• ROWS:
------------

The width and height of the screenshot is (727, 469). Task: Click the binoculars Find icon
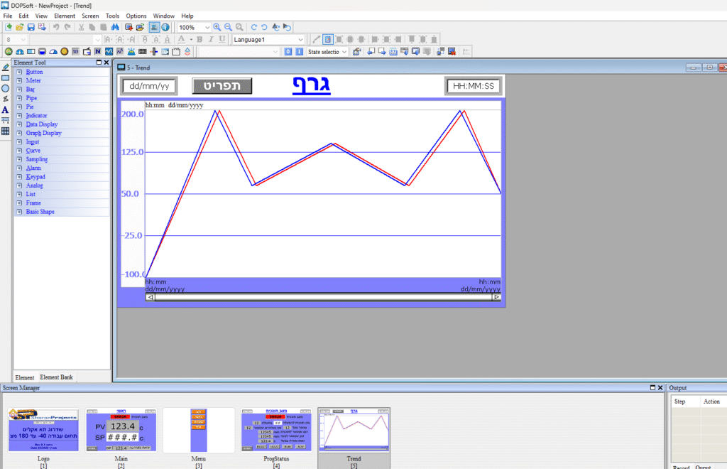pyautogui.click(x=114, y=27)
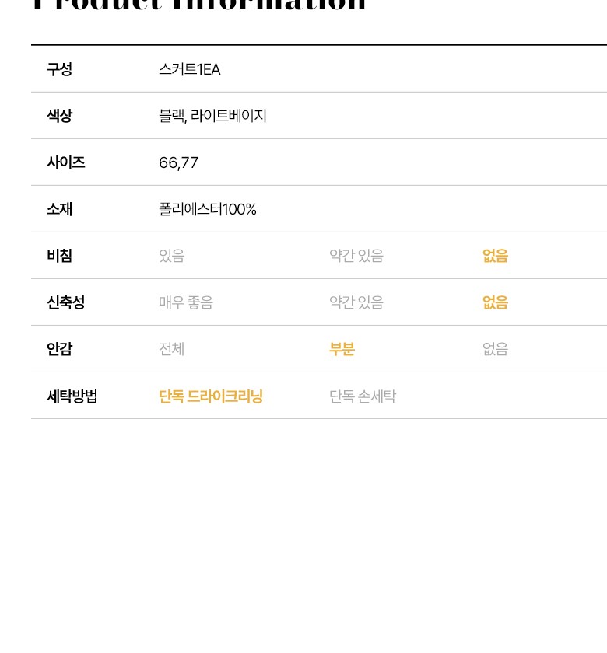Click the 색상 row label
This screenshot has width=607, height=653.
(59, 116)
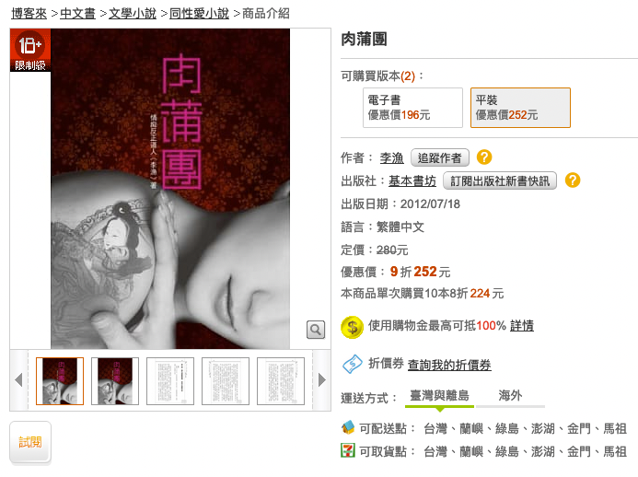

------------

• TASK TO CARRY OUT: Copy the records above line for line, keeping every word, number, and punctuation mark unchanged, and omit the pictures from your copy.

• EXPECTED OUTPUT:
The width and height of the screenshot is (727, 469). Task: Click the binoculars Find icon
pyautogui.click(x=114, y=27)
Click the 색상 row label
This screenshot has width=607, height=653.
(59, 116)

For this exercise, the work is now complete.